Skip to Content, Navigation, or Footer.
Saturday, Jan. 17, 2026
The Daily Pennsylvanian

A grandfather's legacy of law, humor and love

Dana Rehnquist shares memories of chief justice

College freshman Dana Rehnquist was on her way to dinner with her brother and grandfather one night a few years back when the grandfather, a big movie buff, announced that he had just seen a "really raunchy" film.

He loved it so much, he said, that even when his disgusted friends wanted to get up in the middle and leave, he ordered them to stay put.

The chief justice of the United States Supreme Court, it turns out, was professing his admiration for the frat-house film Old School.

Needless to say, Dana Rehnquist has a unique perspective on the life of her late grandfather, William Rehnquist, a man often said to be more than a bit "old-school" himself.

Dana had been on campus for just three days when she got the phone call she had been expecting and dreading. She said she knew at the time that her grandfather had only "a matter of days" to live.

"When I found out that he passed away, it was really hard because I knew everybody knew he was my grandfather," she said.

Though she had already heard the news, Dana was surprised at a New Student Orientation fraternity party when she heard a member of the party's band announce into his microphone that Chief Justice Rehnquist had died.

Another band member then wondered into his microphone, "Who cares?" She promptly demanded and received an apology from the offending musicians.

Work to complete »
**A.** Copy the Dana Rehnquist article word for word from "Dana had been" to "the offending musicians.".
**B.** List every passage in the Dana Rehnquist article that appears inside quotation marks.
**C.** Carry on the article about Dana Rehnquist and her grandfather, starting after its last sentence.

Entries provided »
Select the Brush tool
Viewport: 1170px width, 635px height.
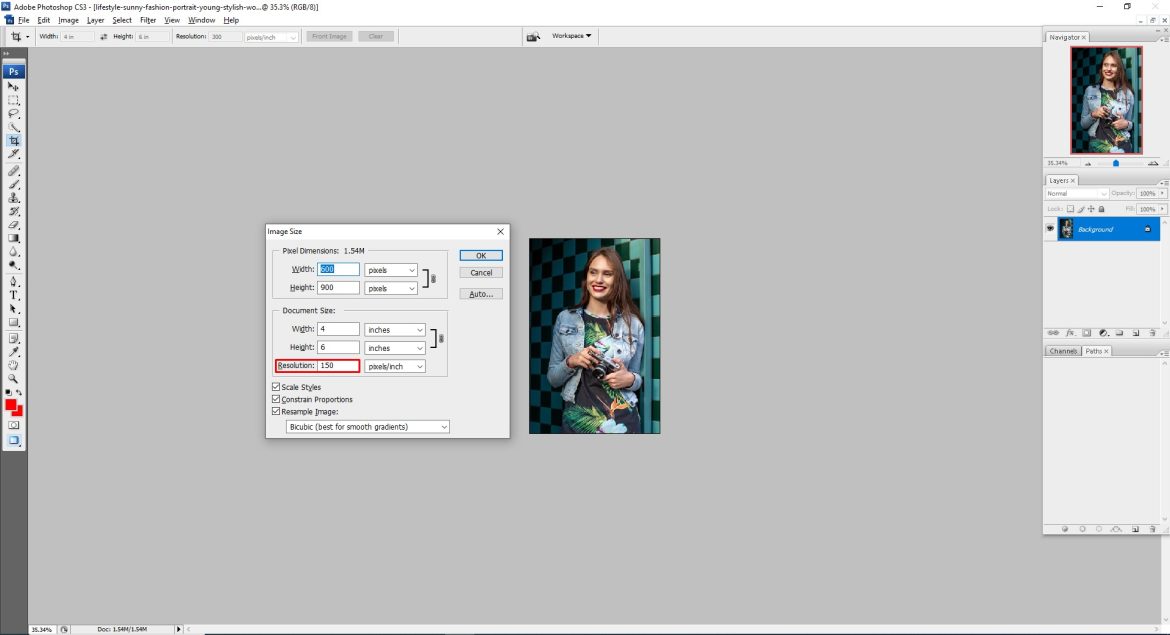click(14, 185)
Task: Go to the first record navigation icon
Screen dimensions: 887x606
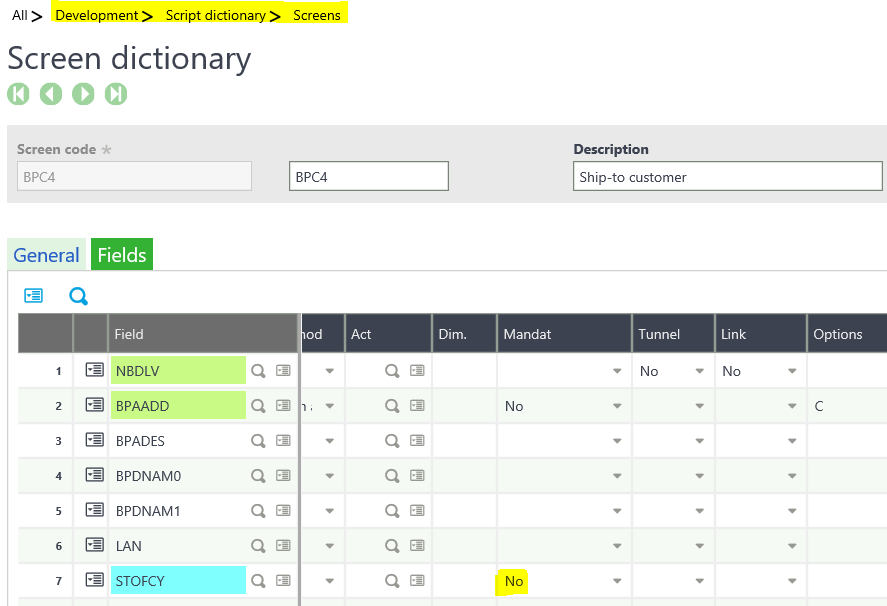Action: coord(18,94)
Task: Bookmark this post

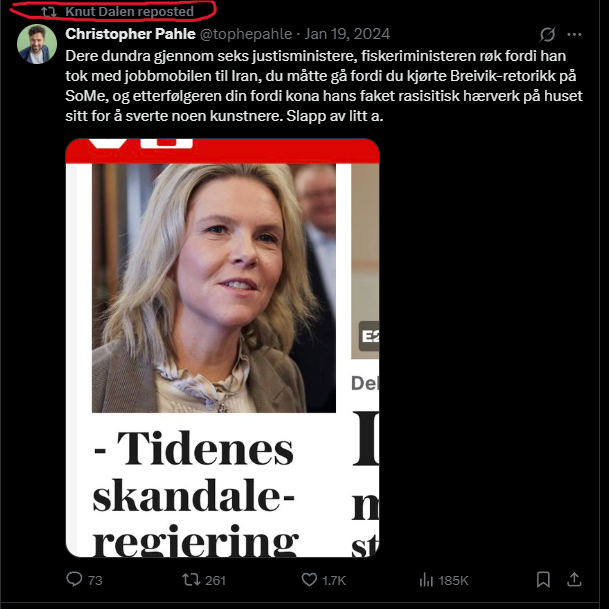Action: (x=543, y=579)
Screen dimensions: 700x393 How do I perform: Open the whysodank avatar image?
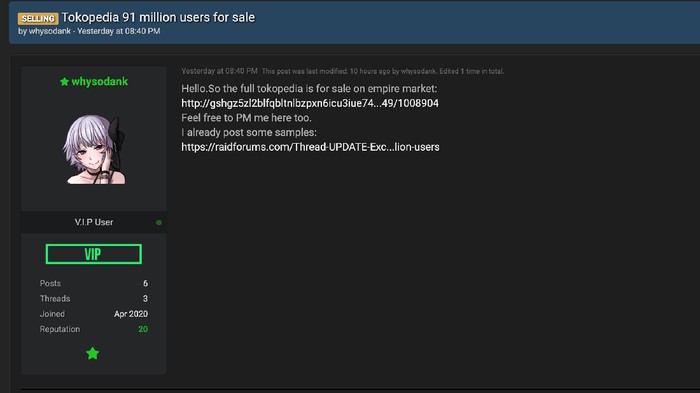point(94,150)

Task-by-task answers »
**A.**
Dana had been on campus for just three days when she got the phone call she had been expecting and dreading. She said she knew at the time that her grandfather had only "a matter of days" to live.

"When I found out that he passed away, it was really hard because I knew everybody knew he was my grandfather," she said.

Though she had already heard the news, Dana was surprised at a New Student Orientation fraternity party when she heard a member of the party's band announce into his microphone that Chief Justice Rehnquist had died.

Another band member then wondered into his microphone, "Who cares?" She promptly demanded and received an apology from the offending musicians.

**B.**
- really raunchy
- old-school
- a matter of days
- When I found out that he passed away, it was really hard because I knew everybody knew he was my grandfather
- Who cares?

**C.**
"I just wanted to get out of [Penn]. It's hard enough to deal with a death in your family, but when everybody knows about it and will probably come up and say something to you or at least silently know, I just wanted to be with my family at the time."

So while her new friends at school were busy with NSO events and going out at night, Dana found herself alone on a train to Washington for the funeral.

In life, though, Dana said that her grandfather was, among other things, a good-humored Civil War buff with a penchant for trivia.

"He would always have trivia games for the kids, so when we would go to his house in Vermont, he would have all the kids sit around his chair and he would have questions categorized for how old you are," she said.

"If you got the question right, you got a quarter. The questions he would ask my youngest brother is the stuff I would know, and the questions he would ask me my dad wouldn't even know."

"Whenever we were with him, we would never talk about his job," she added. "He never talked about his cases. He would always want to hear about you, or he'd tell you stories about the Civil War or recite some epic poem."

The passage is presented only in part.